→ **TRAVAIL DEMANDÉ**:
Répondez à ces questions d'après l'extrait reproduit ci-dessous :
1. Quelles dates et quels lieux de naissance et de décès sont indiqués pour Anne-Lise Stern ?
2. Quelles deux démarches sont mentionnées à la suite des « sérieux pépins de santé » ?
3. À quelle personne se rapportent les extraits de lettre annoncés à la fin ?

→ **EXTRAIT DU TEXTE**:
----------------------------------------
© Micheline Weinstein
Suite Journal ininterrompu par intermittence 1967-2022
Ich will Zeugnis ablegen bis zum letzten
[Je veux témoigner jusqu’au dernier jour]
Victor Klemperer • Journal 1933-1947
Paris, fin
décembre 2021
Lettre
Ce que je
dois à Anne-Lise Stern [16 juillet 1921 à Berlin - 06 mai 2013 à Paris]= de
m’avoir éclairée sur ceci qu’au sein du phalanstère lacanien, plutôt que mettre
la découverte de Freud au service, à l’épreuve de la praxis auprès de la
disette humaine, tout une horde trouvait jouissance à se faire implicitement,
sans autorisation aucune, psychanalyste brèveté de ses collègues
psychanalystes.
ø
À ***,
Outre les outrages du temps qui passe, me sont tombés
dessus, du jour au lendemain, de sérieux pépins de santé. J’ai donc fait mon
testament, commencé à recenser mes travaux personnels empilés dans un
capharnaüm indescriptible, afin de rédiger mes (ma) mémoire/s qui, comme toutes
resteront inachevées.
Je voudrais juste faire une mise au point auprès de vous,
à propos d’éventuels papotages dont sont friands certains collègues, peu
délicats envers qui n’est pas “des leurs”, de leurs “coteries”, au sein desquels
par choix délibéré, pour préserver ma liberté de penser, de dire et d’écrire,
j’ai de tout temps refusé de m’intégrer.
Vous trouverez ci-dessous des extraits d’une lettre que
j’adresse à l’une de leurs amis, relatifs à Françoise Dolto.
----------------------------------------
→ **RELEVÉ**:
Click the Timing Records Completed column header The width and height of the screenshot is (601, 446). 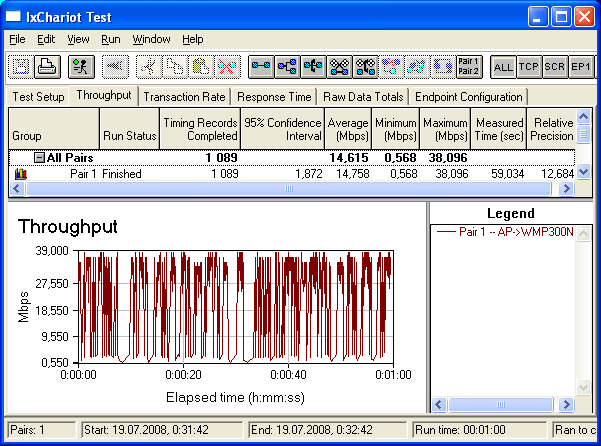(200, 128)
----------------------------------------
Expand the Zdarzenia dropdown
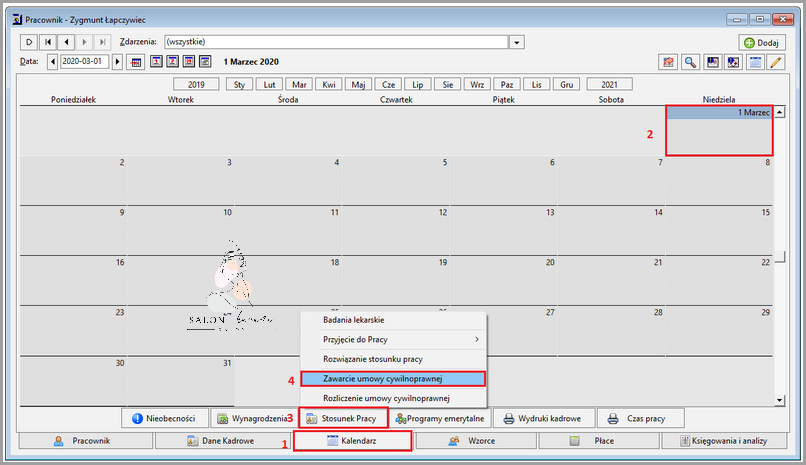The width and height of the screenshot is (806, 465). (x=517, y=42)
----------------------------------------
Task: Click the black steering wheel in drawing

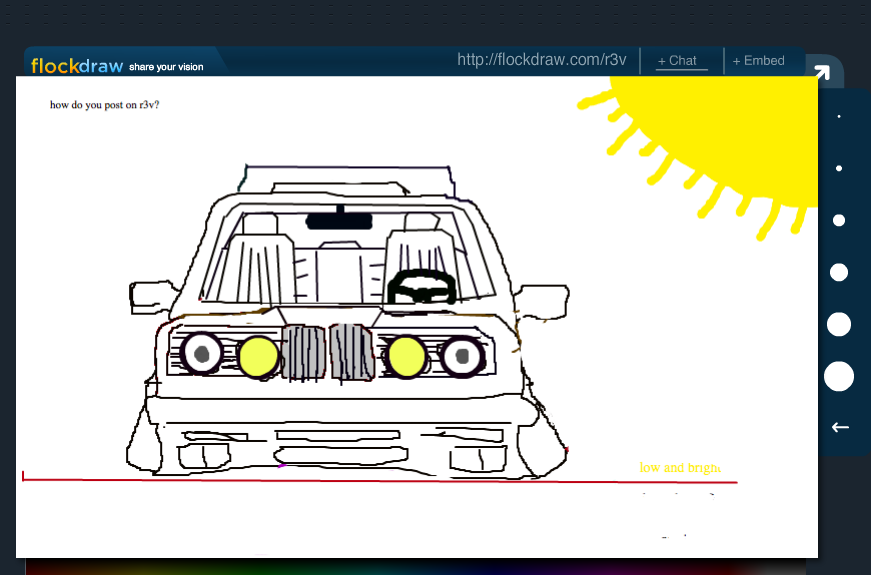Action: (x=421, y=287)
----------------------------------------
→ **CORRIGÉ**:
1. Née le 16 juillet 1921 à Berlin, morte le 6 mai 2013 à Paris.
2. Faire son testament et commencer à recenser ses travaux personnels.
3. À Françoise Dolto.